**Work required**: Omit the pictures, but give back every entry below exactly as written.

**Supplied material**:
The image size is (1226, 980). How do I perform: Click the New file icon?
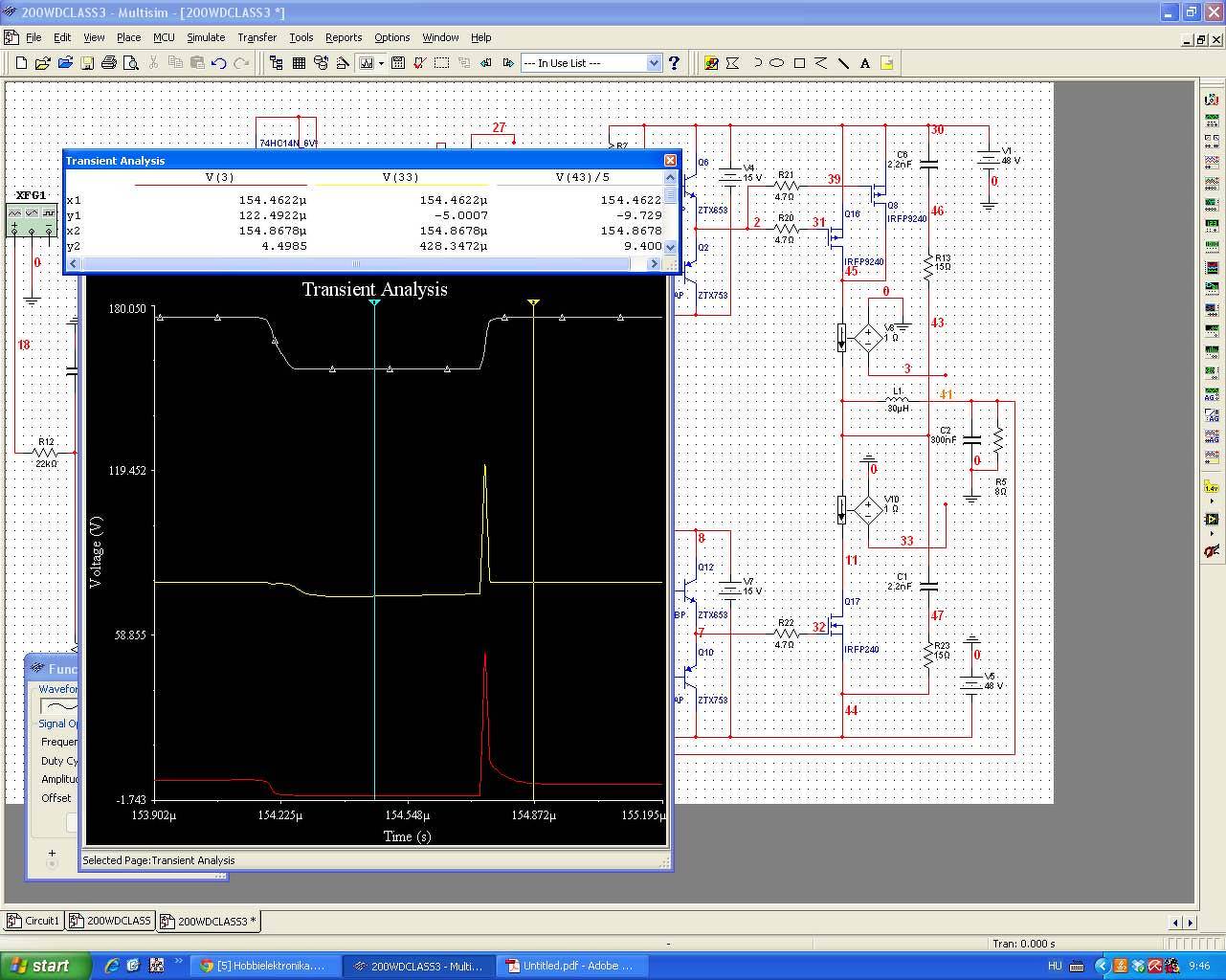[x=21, y=63]
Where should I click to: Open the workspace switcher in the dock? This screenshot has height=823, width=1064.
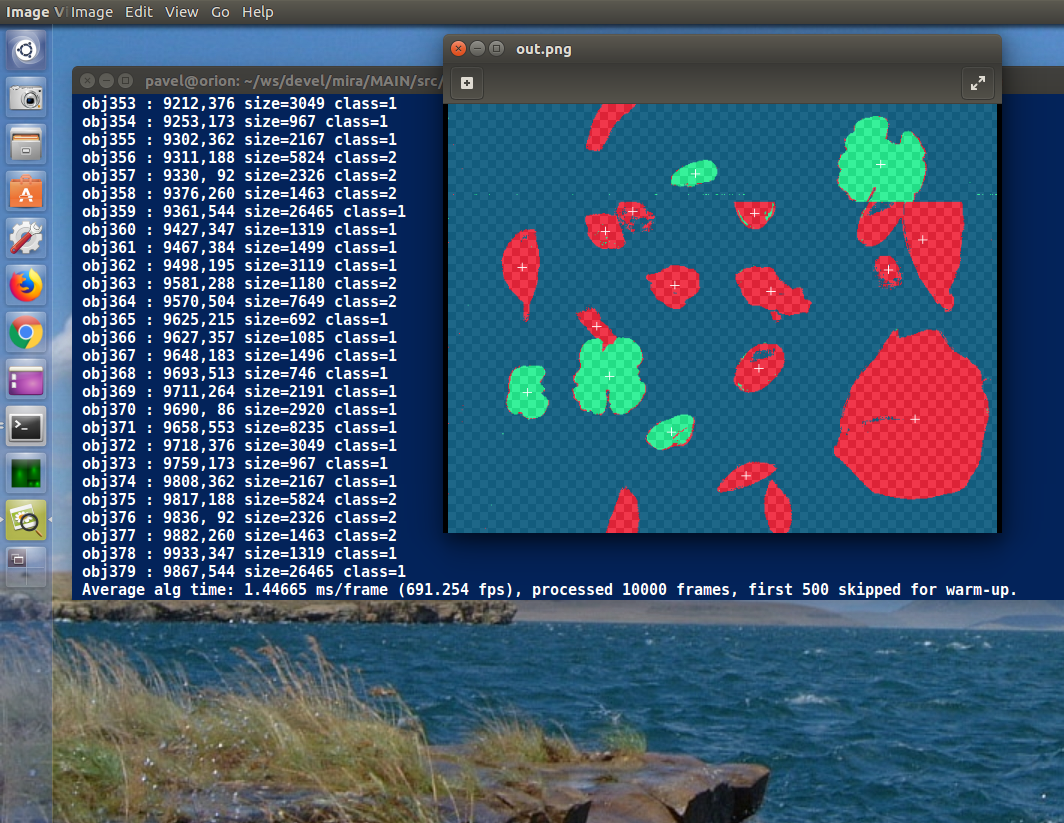coord(27,564)
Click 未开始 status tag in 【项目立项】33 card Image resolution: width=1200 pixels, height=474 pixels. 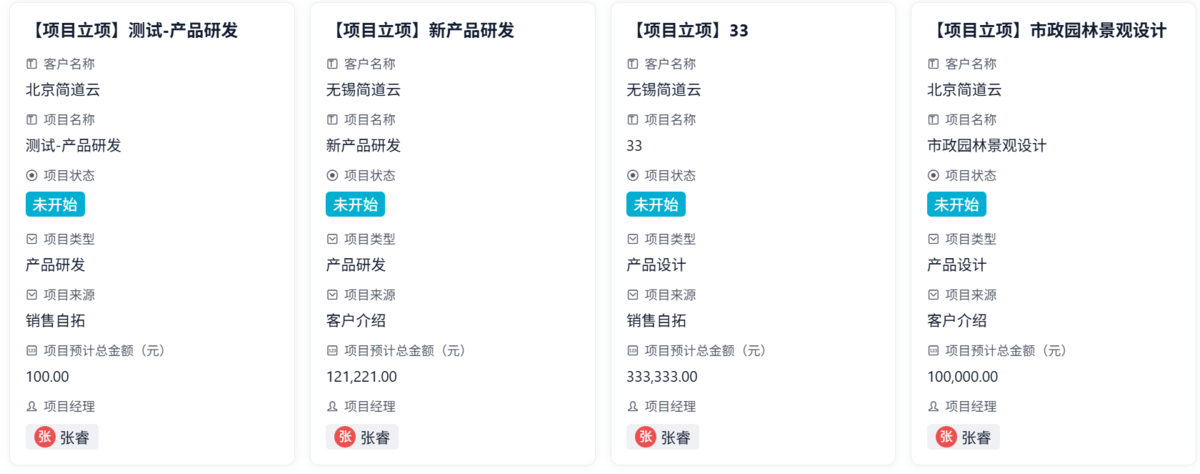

**Response to this exercise**:
The image size is (1226, 980). How do I perform: Click the New file icon?
[x=21, y=63]
Where should I click to: Open the workspace switcher in the dock? This screenshot has height=823, width=1064.
coord(27,564)
Click 未开始 status tag in 【项目立项】33 card Image resolution: width=1200 pixels, height=474 pixels. 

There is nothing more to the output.